Impact on maternity and newborn safety:
By engaging families and deepening collaboration with professionals and communities, we drive improvements that make maternity and newborn care safer and more equitable for all.
Development of this strategy
To develop this strategy, we undertook a comprehensive discovery phase to understand both MNSI's current role and its future potential.
We spoke with 19 stakeholders, including policymakers, arm's-length bodies, NHS trusts, families, royal colleges and third sector partners. We engaged directly with our own staff through four regional focus groups and a leadership workshop, hearing from 60 colleagues across all levels and geographies - with contributions from more than one-third of the programme.
To capture the perspective of NHS trusts more broadly, we ran a 15-question survey, receiving 28 responses on collaboration, investigations, recommendations and MNSI's future direction. We supplemented this with a review of 33 key documents, from policy briefings and governance papers to thematic reports and guidance for families and trusts. Finally, we looked at best practice from peers, including the Health Services Safety Investigations Body and NHS Resolution, and international approaches from Colombia, New Zealand and Japan.

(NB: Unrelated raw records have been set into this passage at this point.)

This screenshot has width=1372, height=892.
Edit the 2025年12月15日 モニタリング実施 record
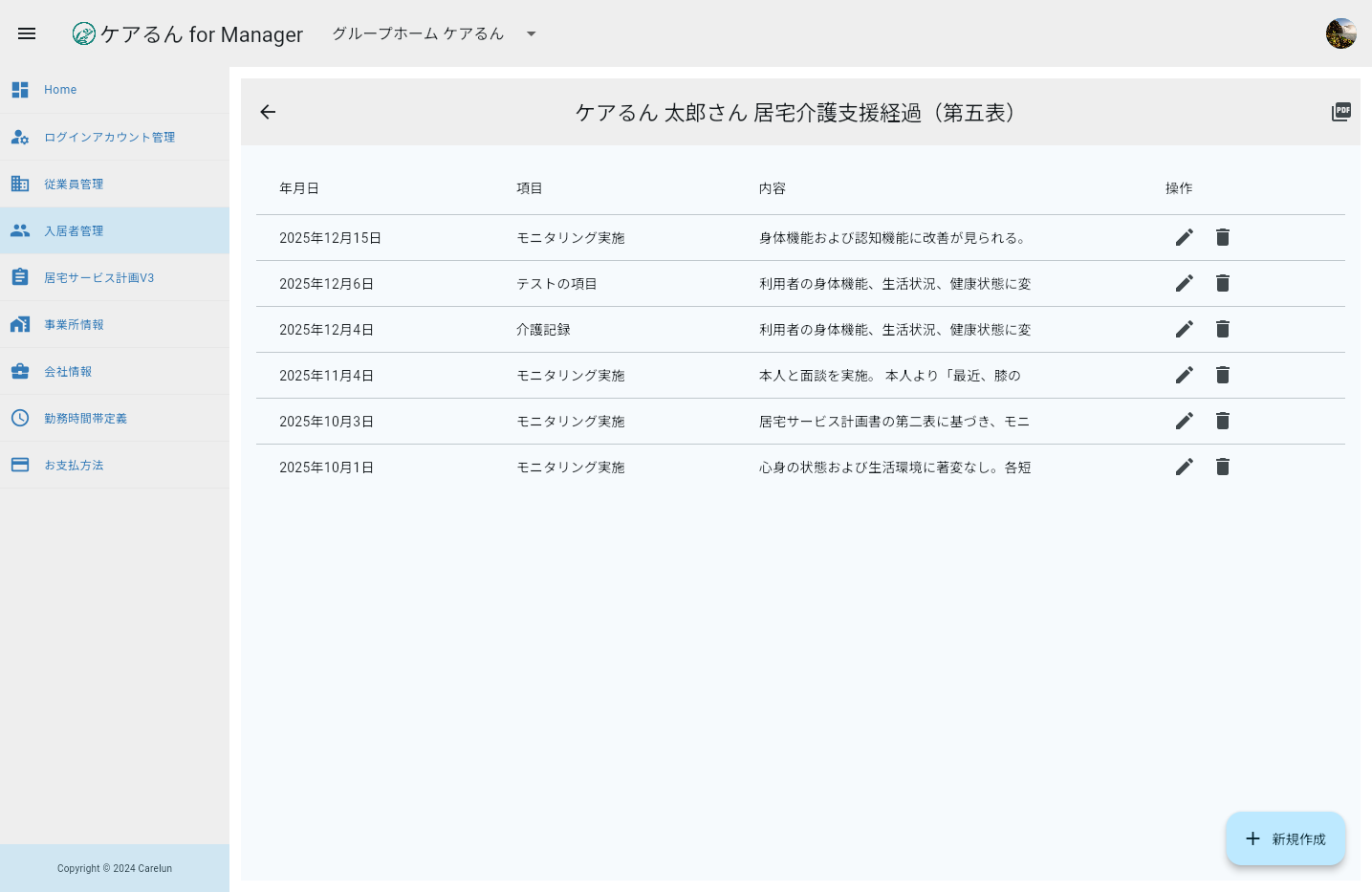pyautogui.click(x=1184, y=237)
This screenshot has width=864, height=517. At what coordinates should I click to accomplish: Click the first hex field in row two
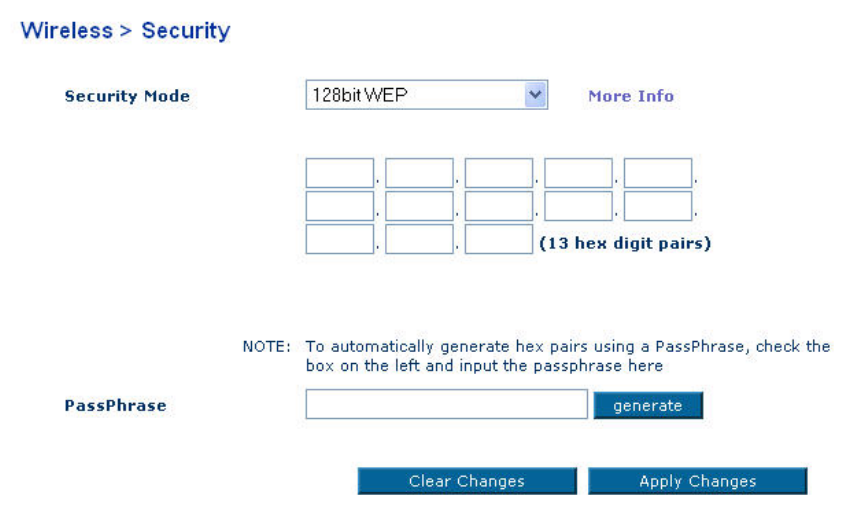[x=339, y=206]
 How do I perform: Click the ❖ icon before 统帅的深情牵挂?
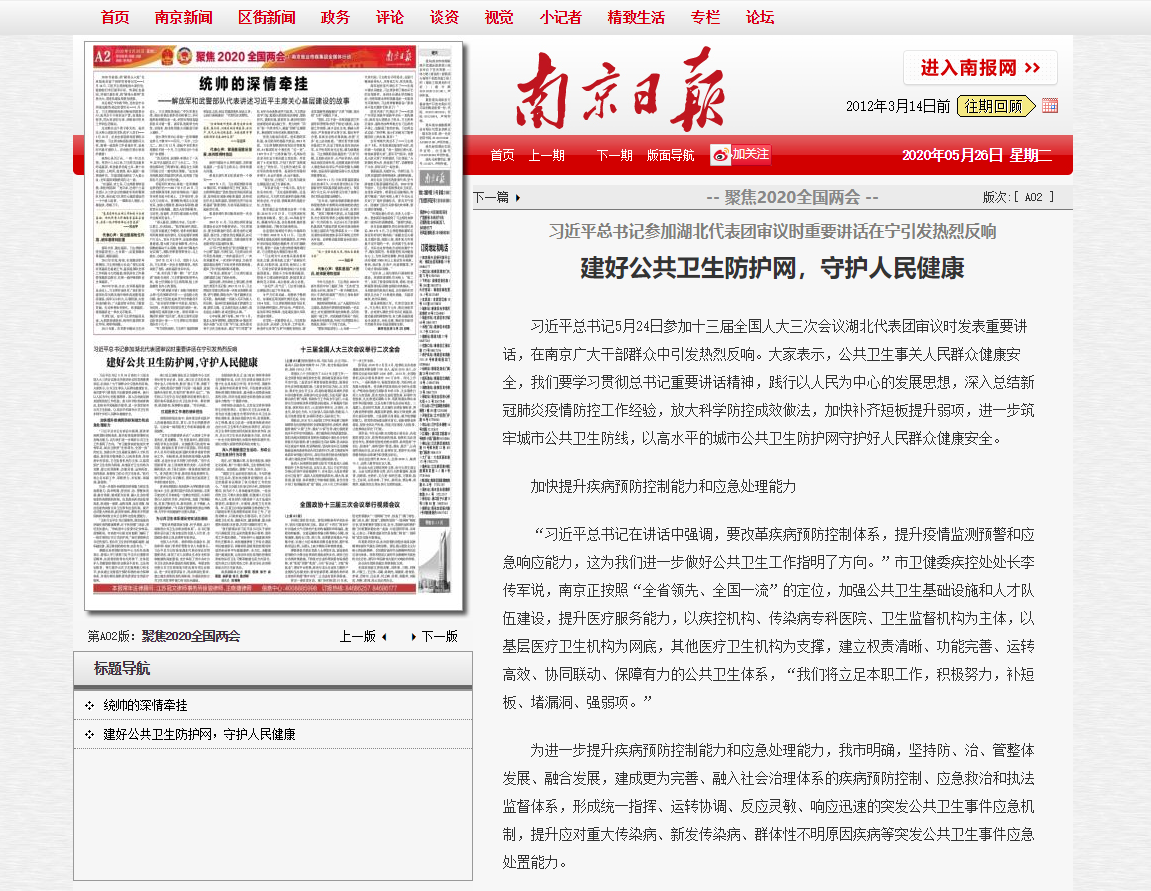pos(91,704)
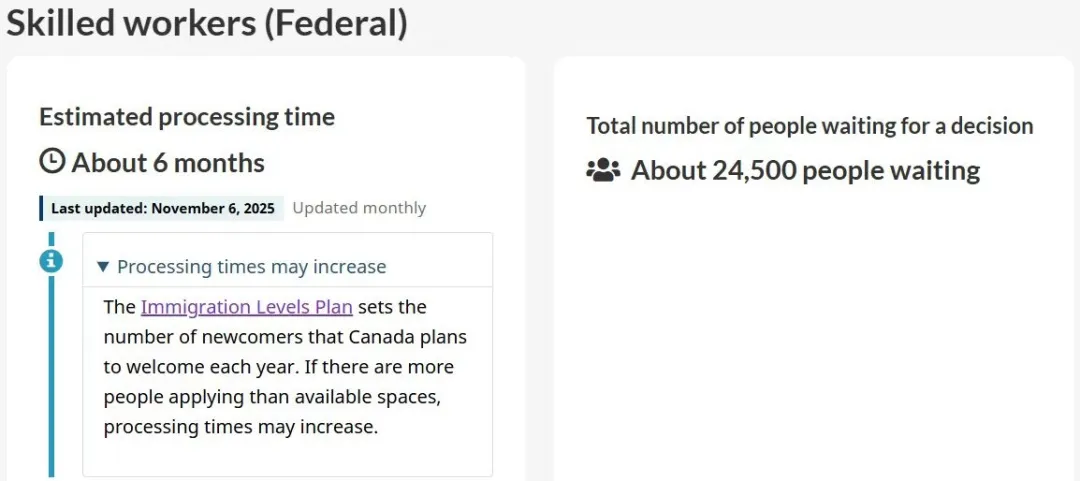Toggle the "Processing times may increase" summary

pos(251,267)
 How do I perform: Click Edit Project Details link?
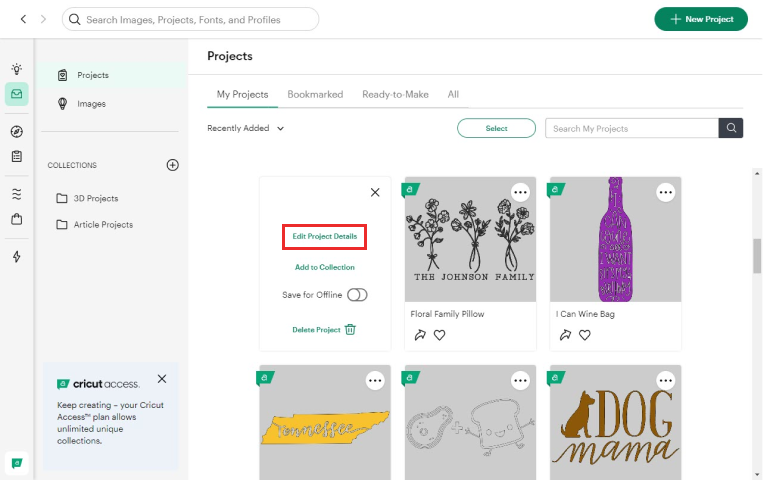coord(324,236)
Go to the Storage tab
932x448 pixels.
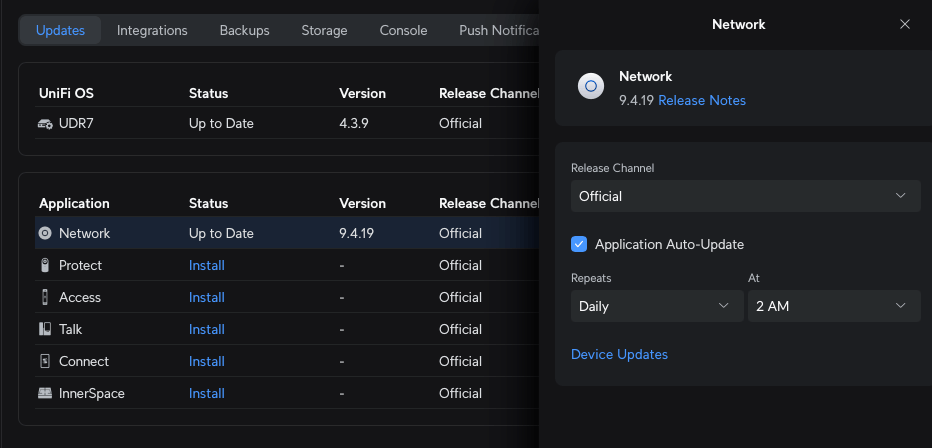(x=324, y=31)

Together, these insights have helped us understand how MNSI can evolve to meet the changing safety landscape and drive improvements in maternity and newborn care. We are enormously thankful to all who engaged with us and helped shape this strategy.
Conclusion
This strategy represents MNSI's evolution from investigation excellence to collaborative safety leadership. Once achieved, MNSI will be recognised as the definitive voice in maternity and newborn safety, not only for the quality of its investigations, but for its ability to translate learning into intelligence that supports system-wide improvements.
The transformation outlined is ambitious but achievable, grounded in evidence and designed to build on existing strengths.

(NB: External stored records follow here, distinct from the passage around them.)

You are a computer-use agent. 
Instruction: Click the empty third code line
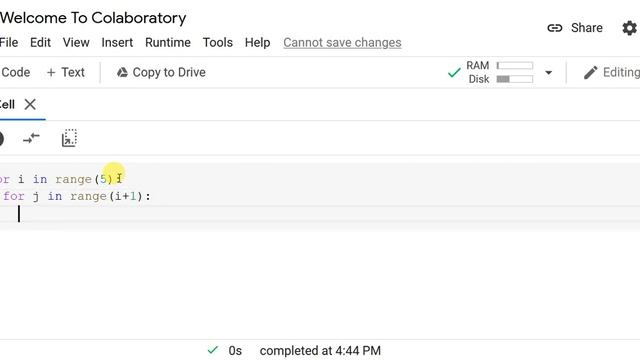(x=320, y=214)
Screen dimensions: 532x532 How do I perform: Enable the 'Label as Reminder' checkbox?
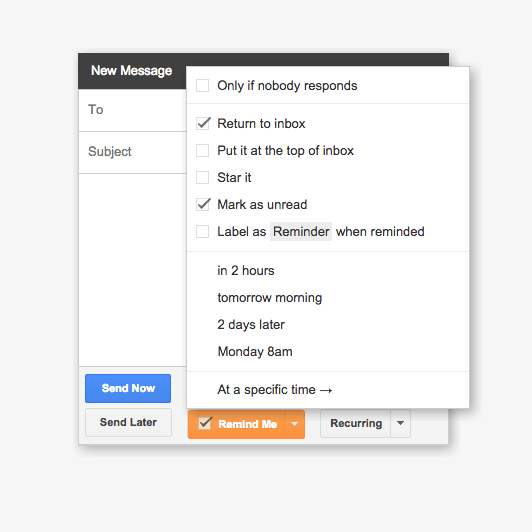[203, 232]
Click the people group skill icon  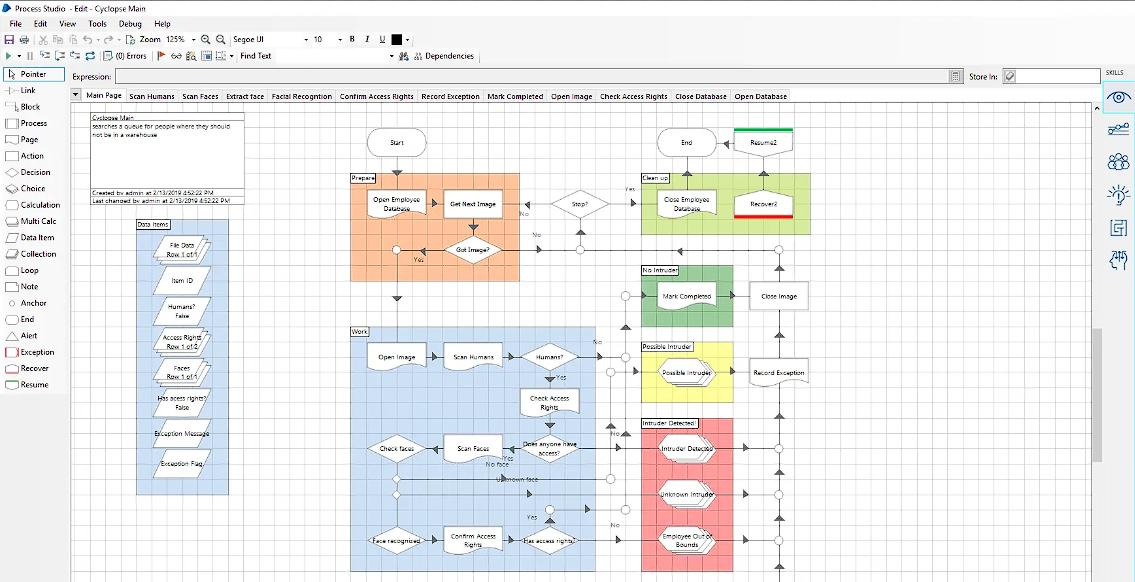(1118, 162)
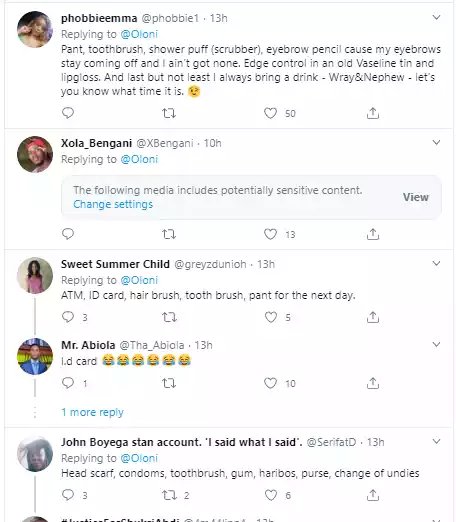Like Sweet Summer Child's tweet
The height and width of the screenshot is (522, 456).
pyautogui.click(x=270, y=317)
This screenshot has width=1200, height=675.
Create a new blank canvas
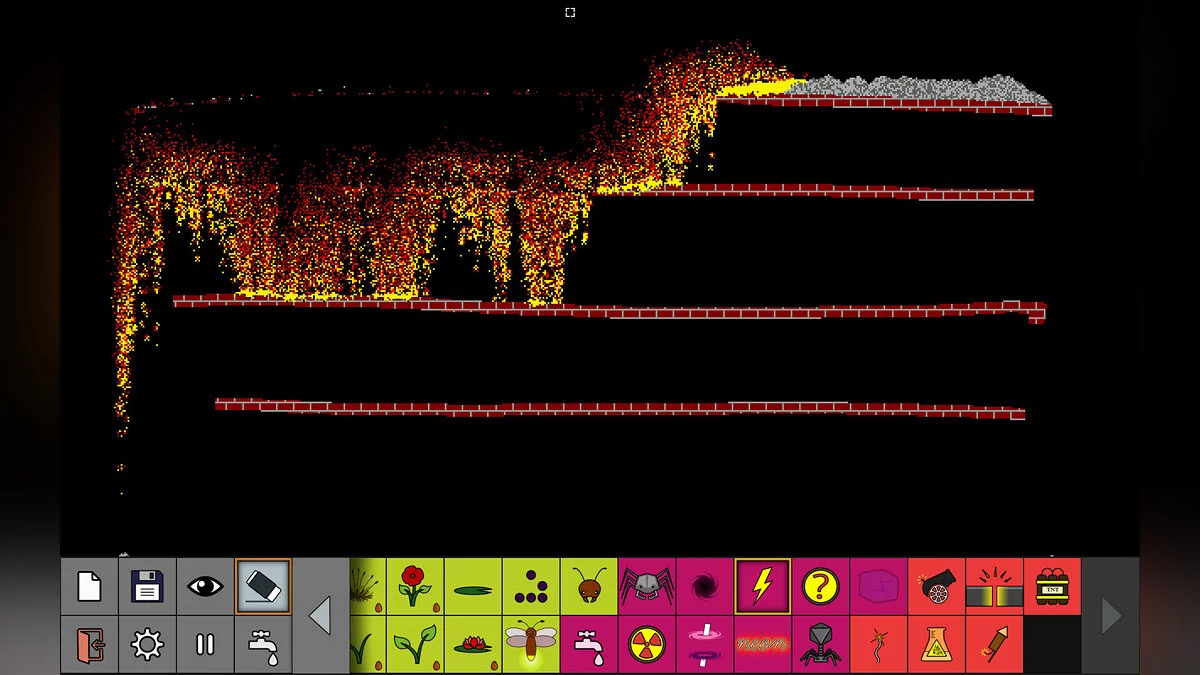(88, 588)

Through developing excellence, impact and relationships, MNSI will create a safer future for maternity and newborn care built on listening, learning and authentic partnerships with families and healthcare professionals.
The families who have shared their experiences with MNSI, the healthcare professionals who engage with its work, and the staff who deliver investigations daily all require this transformation. Together, MNSI will ensure that every woman, birthing person and baby in England benefits from the safest possible maternity and newborn care. The journey toward this safer future begins now.